The color Green has become the poster child for the sustainable movement and sometimes all it takes make something green is to paint green. As a commentary on greenwashing and the philosophy of sustainism, Netherlands-based STAR Strategies + Architecture pokes fun of the green movement by photoshopping living walls over iconic buildings. O' Mighty Green is a satircal look into how society can make something sustainable just by slapping on the color green - a dangerous practice.
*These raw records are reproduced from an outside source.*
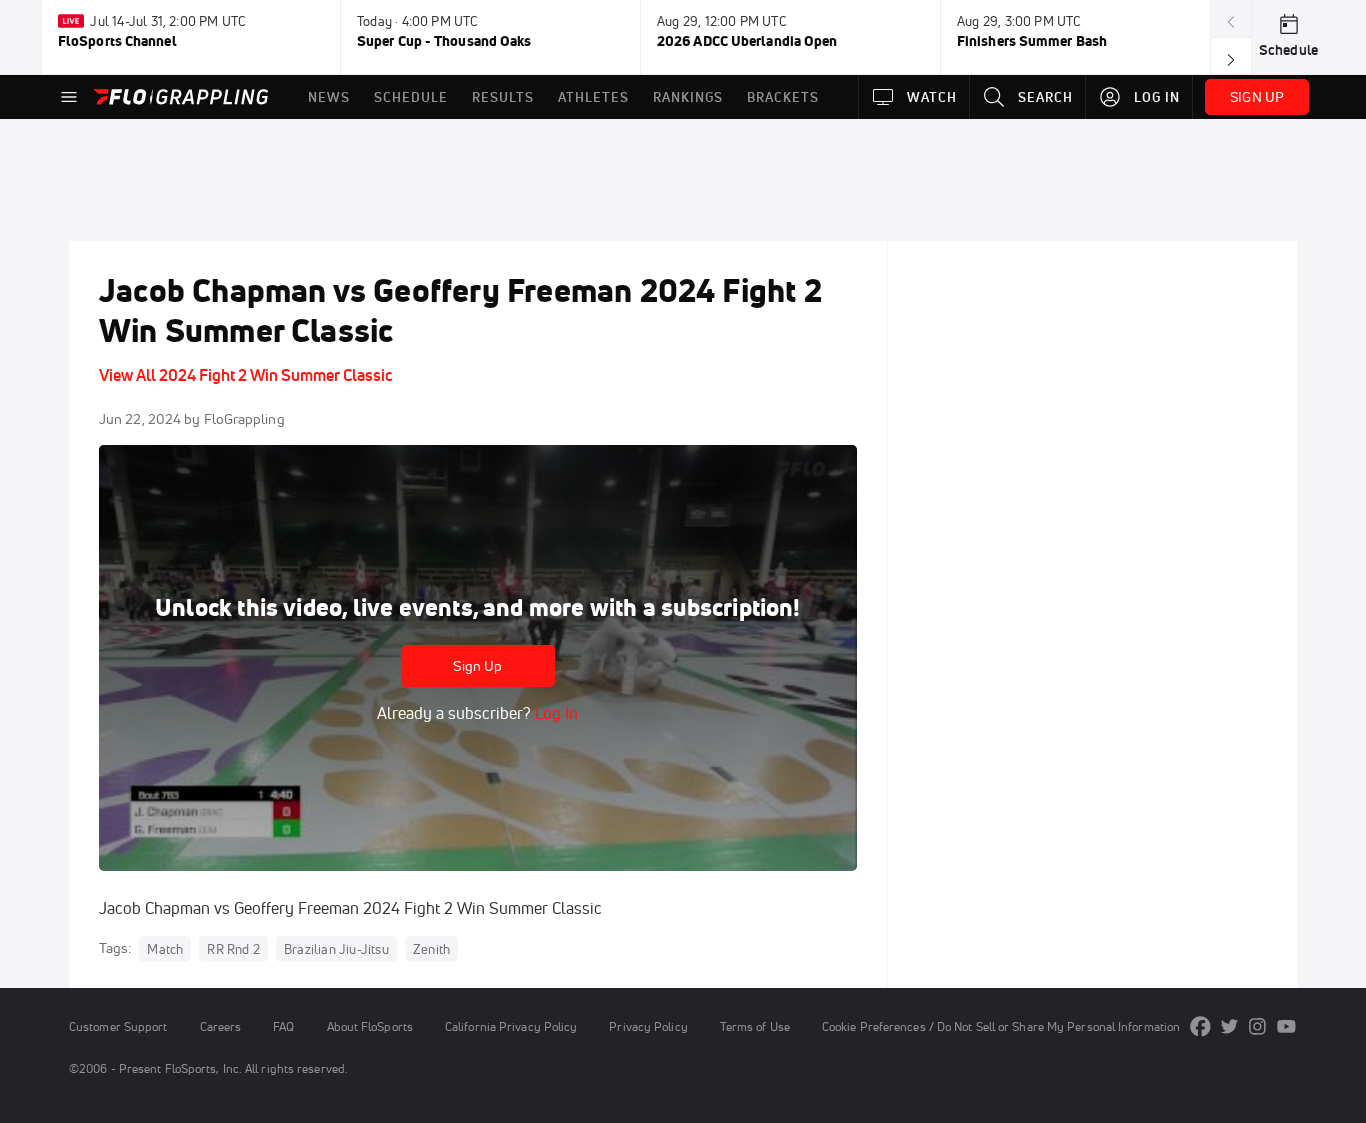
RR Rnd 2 (233, 949)
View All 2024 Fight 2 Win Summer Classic (246, 375)
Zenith (431, 949)
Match (165, 949)
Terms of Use (755, 1026)
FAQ (283, 1026)
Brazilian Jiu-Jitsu (336, 949)
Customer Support (118, 1026)
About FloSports (370, 1026)
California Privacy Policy (511, 1026)
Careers (221, 1026)
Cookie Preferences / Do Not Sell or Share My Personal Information (1001, 1026)
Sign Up (477, 666)
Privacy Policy (648, 1026)
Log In (554, 713)
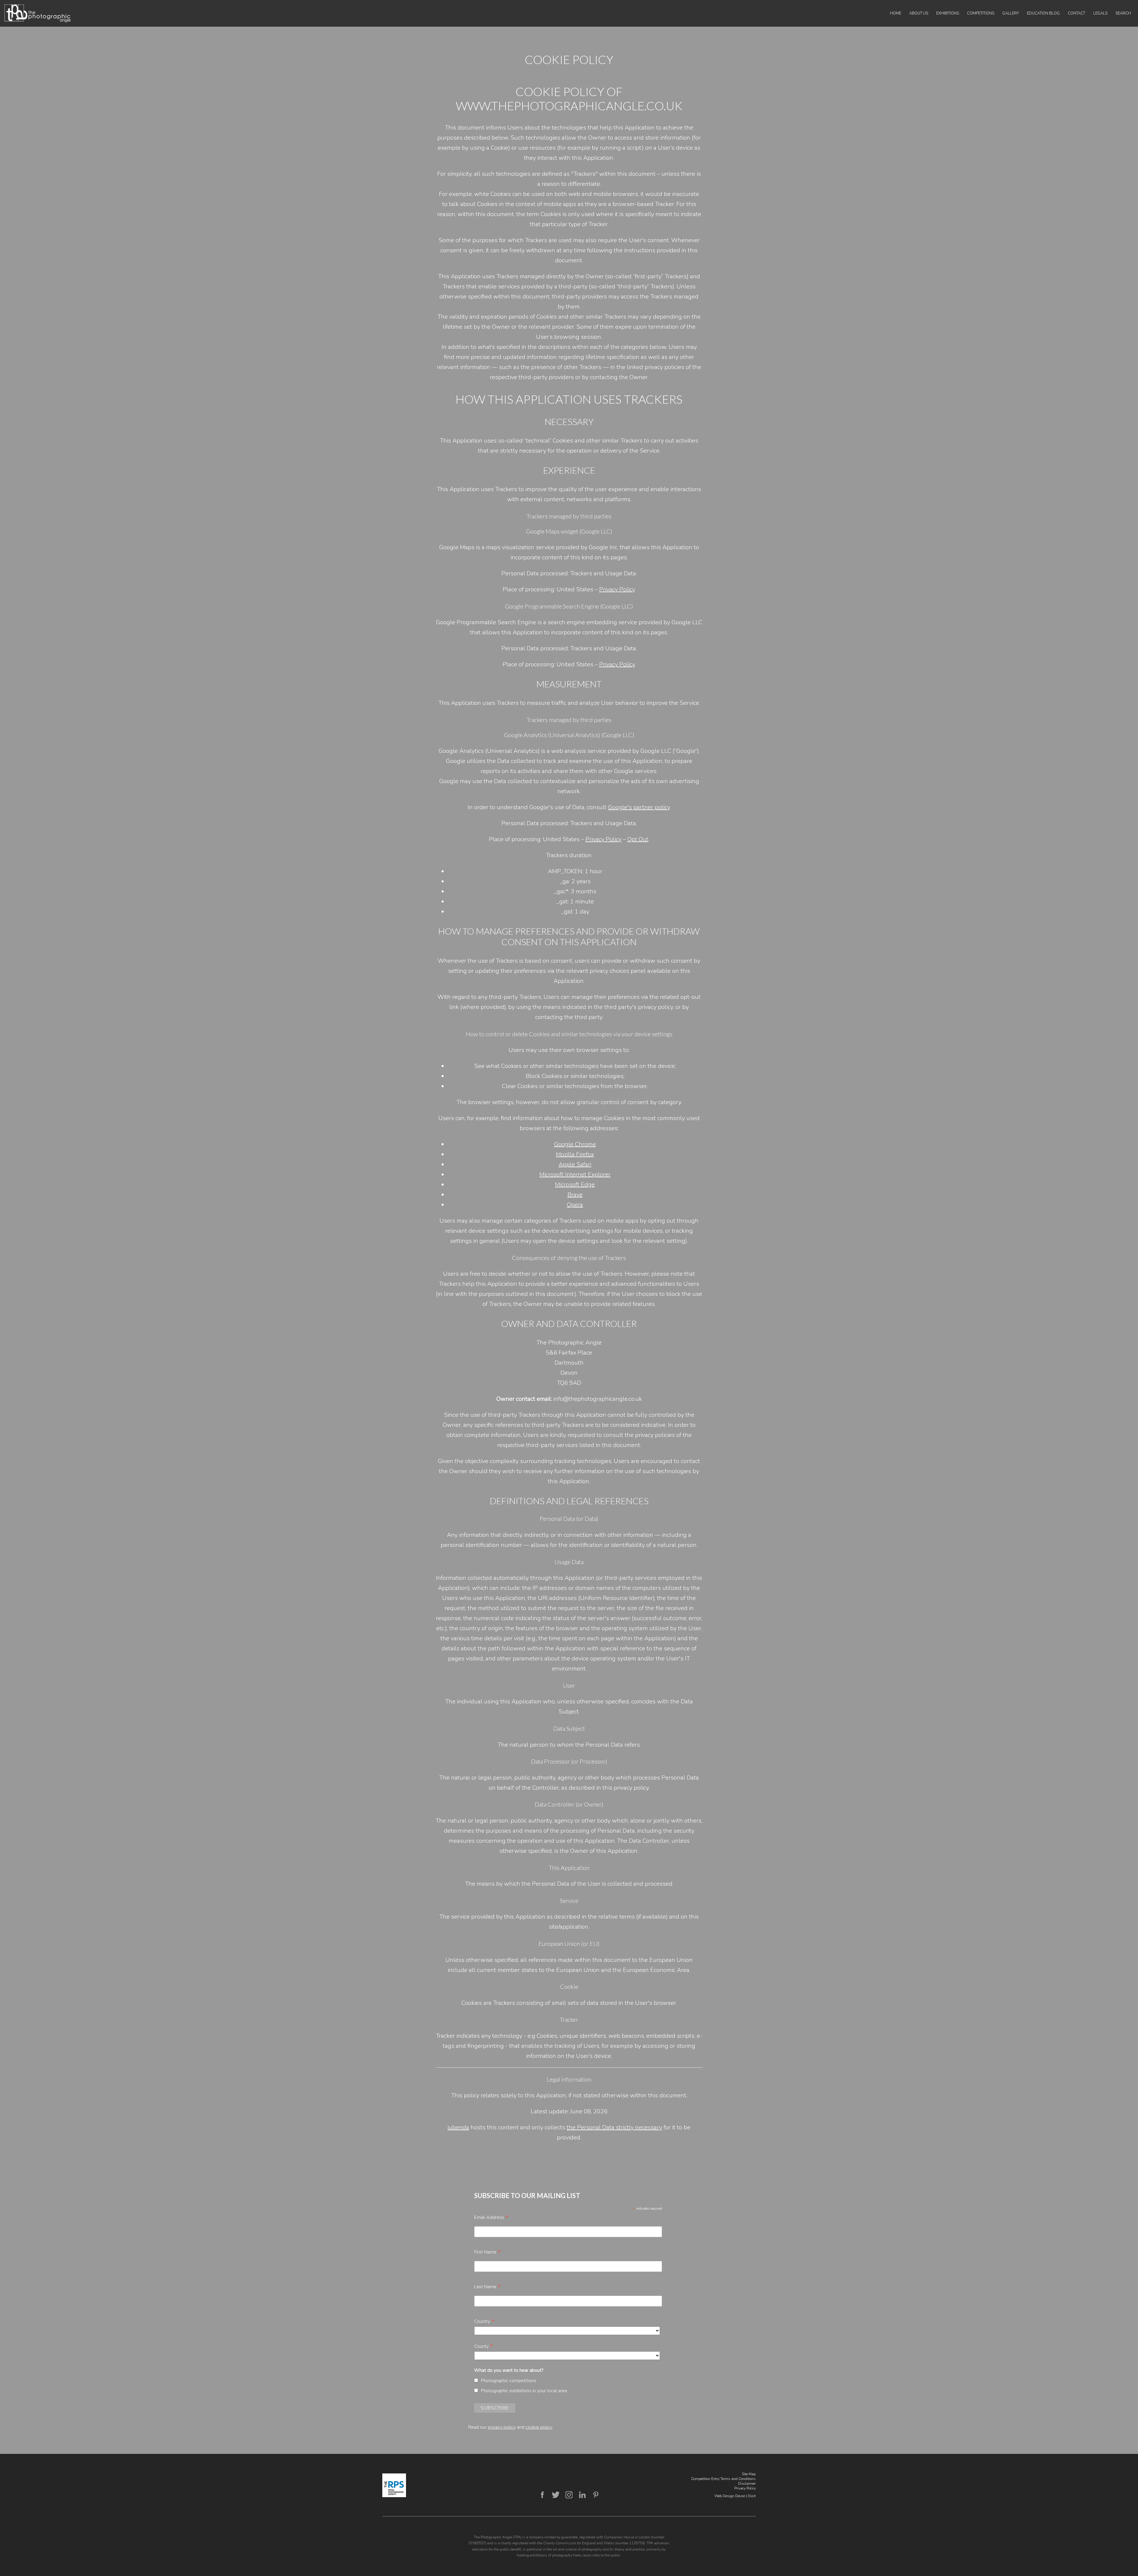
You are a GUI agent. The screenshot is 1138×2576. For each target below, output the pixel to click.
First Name (487, 2252)
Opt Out (637, 839)
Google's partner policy (639, 807)
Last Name (487, 2287)
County (483, 2346)
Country (484, 2321)
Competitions (980, 13)
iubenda (458, 2127)
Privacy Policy (617, 589)
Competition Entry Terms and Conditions (723, 2478)
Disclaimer (747, 2483)
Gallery (1010, 13)
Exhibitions (947, 13)
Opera (575, 1205)
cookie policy (538, 2427)
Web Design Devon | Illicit (735, 2496)
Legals (1100, 13)
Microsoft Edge (575, 1185)
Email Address (491, 2217)
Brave (575, 1195)
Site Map (749, 2474)
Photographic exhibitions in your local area (524, 2390)
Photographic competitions (508, 2380)
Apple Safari (575, 1164)
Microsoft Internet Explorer (574, 1174)
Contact (1076, 13)
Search (1123, 13)
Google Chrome (575, 1144)
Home (895, 13)
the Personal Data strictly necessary (614, 2127)
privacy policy (502, 2427)
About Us (918, 13)
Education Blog (1043, 13)
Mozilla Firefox (575, 1154)
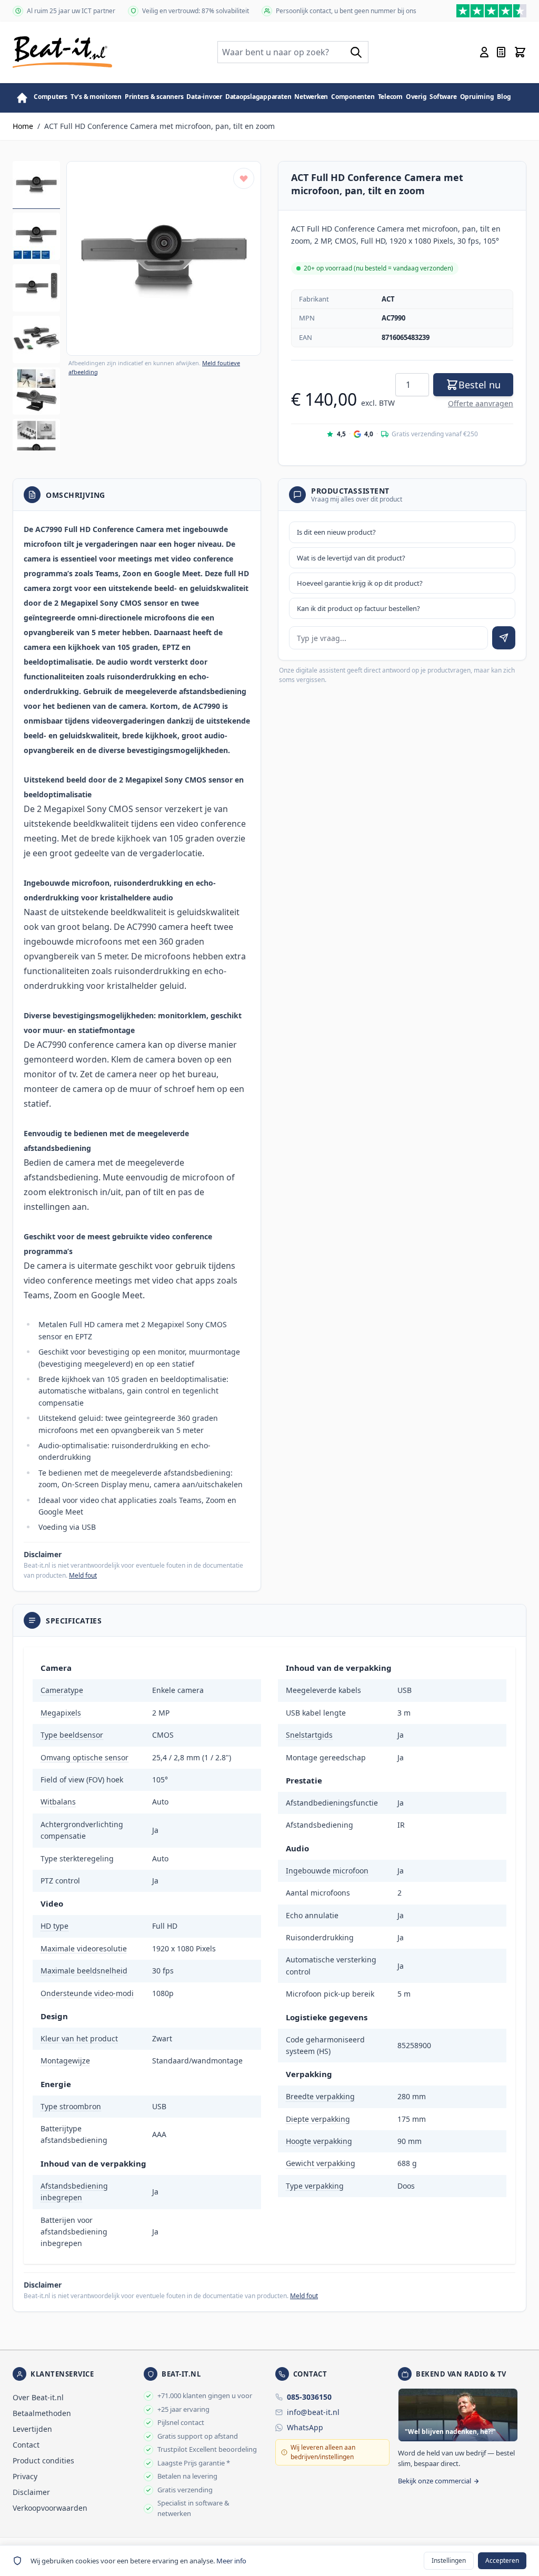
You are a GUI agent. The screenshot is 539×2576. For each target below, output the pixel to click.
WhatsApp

The amusing and even slightly shocking collection of green-washed images shows a number of iconic buildings and structures draped in living plants. To see Aushwitz covered in ivy and even nuclear power plant cooling towers clad in a living wall certainly makes you stop and think. Just because something is covered in green plants, can it be sustainable? The answer is of course not, as sustainability is so very much more than a superficial coating of green. (Certainly, we at Inhabitat, write all the time about buildings clad in living walls. While sometimes that may be the only environmentally friendly feature about the building, but we offer it up as an inspiration.)
O’ Mighty Green is a satirical take on sustainability and they introduce the Green as a philosophy, a religion, a stye, a form of architecture and a movement. STAR even compares the Green to God saying they share a lot in comparison like “supreme concept, omnipotent, omnipresent, and omniscient; creator and judge, protector, and (…) saviour of the universe and the humanity.” Green has the power to change all, be all and save all and it also has the uncanny ability to “hide graceless designs” and more readily accept ugly buildings if they are green.
STAR’s collection of green-washed images will be on display at the International Architecture festival eme3 in Barcelona from June 30th to July 2nd.